Andrew Ross, President of NYU chapter of the American Association of University Professors

Matthew Silverstein’s and John Beckman’s responses to the WSN editorial on my Abu Dhabi travel ban are each troubling in their own ways.

In his letter, Silverstein advances his own understanding of what academic freedom is, and he invokes the AAUP (American Association of University Professors) in support of that view. He is surely entitled to his personal definition, however anemic, but he is badly misinformed about the AAUP’s position, and he does faculty and students a disservice by misrepresenting the association’s standpoint. According to its policy statements, issued over the course of a full century of deliberations, the AAUP’s interpretation of academic freedom covers four kinds of speech: teaching, research, intramural expression (which might, for example, include criticism of an administration’s policies) and extramural expression (which speaks to academics’ professional obligation to share their knowledge and opinions with the public). As it happens, the national AAUP was sufficiently dismayed by my travel ban to issue a public statement and to send two letters from its Committee A (on Academic Freedom) to the administration about perceived violations of academic freedom. Contrary to his claim, AAUP is not in accord with Silverstein’s very narrow interpretation of academic freedom–indeed, the association is clearly at odds with it.

Beckman’s letter acknowledges the limits of NYU’s influence in Abu Dhabi, but implies it is legitimate, albeit unfortunate, for the UAE state to ride roughshod over the principle of academic mobility (internally, this tendency has resulted in the detention and persecution of Emirati intellectuals–for example, Nasser bin Ghaith, an economics lecturer at the Sorbonne Abu Dhabi, was  arrested again last month and his whereabouts are unknown). What is the likely upshot of NYU’s deference to this exercise of state power? UAE authorities will be left to decide which kinds of research in the Emirates are appropriate and which are deemed unacceptable.  

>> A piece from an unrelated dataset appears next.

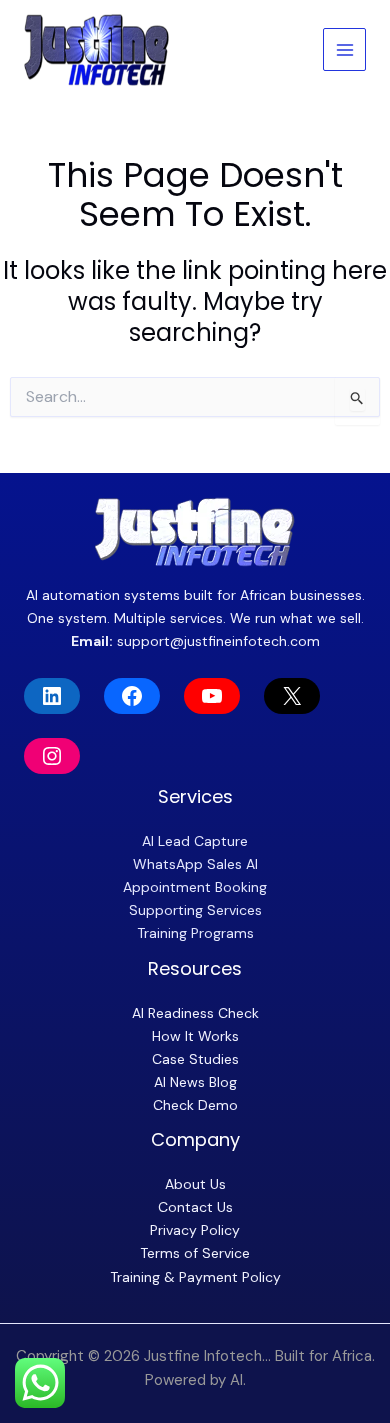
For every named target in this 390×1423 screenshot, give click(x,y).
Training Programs (195, 933)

It is simply not enough to express regret at this outcome, as Beckman does, or to assert, as is habitually done by other administrators, that transparency is not part of UAE’s “culture.” NYU faculty and students deserve, and should require, much more clarity on these matters. Otherwise, it is all but certain that they will be disinclined to take on research likely to be viewed with disapproval by state authorities. In the case of field research that I was blocked from undertaking, who will now go to labor camps and worksites to study the conditions of migrant workers (90% of the UAE population) and report publicly on their findings?

The NYU community needs more solid assurances than Beckman or John Sexton have provided about the protection of our speech. In addition, the administration should make available the initial contract that President Sexton signed with the Abu Dhabi authorities, along with the agreement regarding academic freedom that was hastily worked out in advance of the opening of NYUAD. Such steps would be in keeping with the principles of access to information that a robust and confident university should embrace and uphold.

Andrew Ross is a professor at NYU New York and is the president of the NYU chapter of the American Association of University Professors.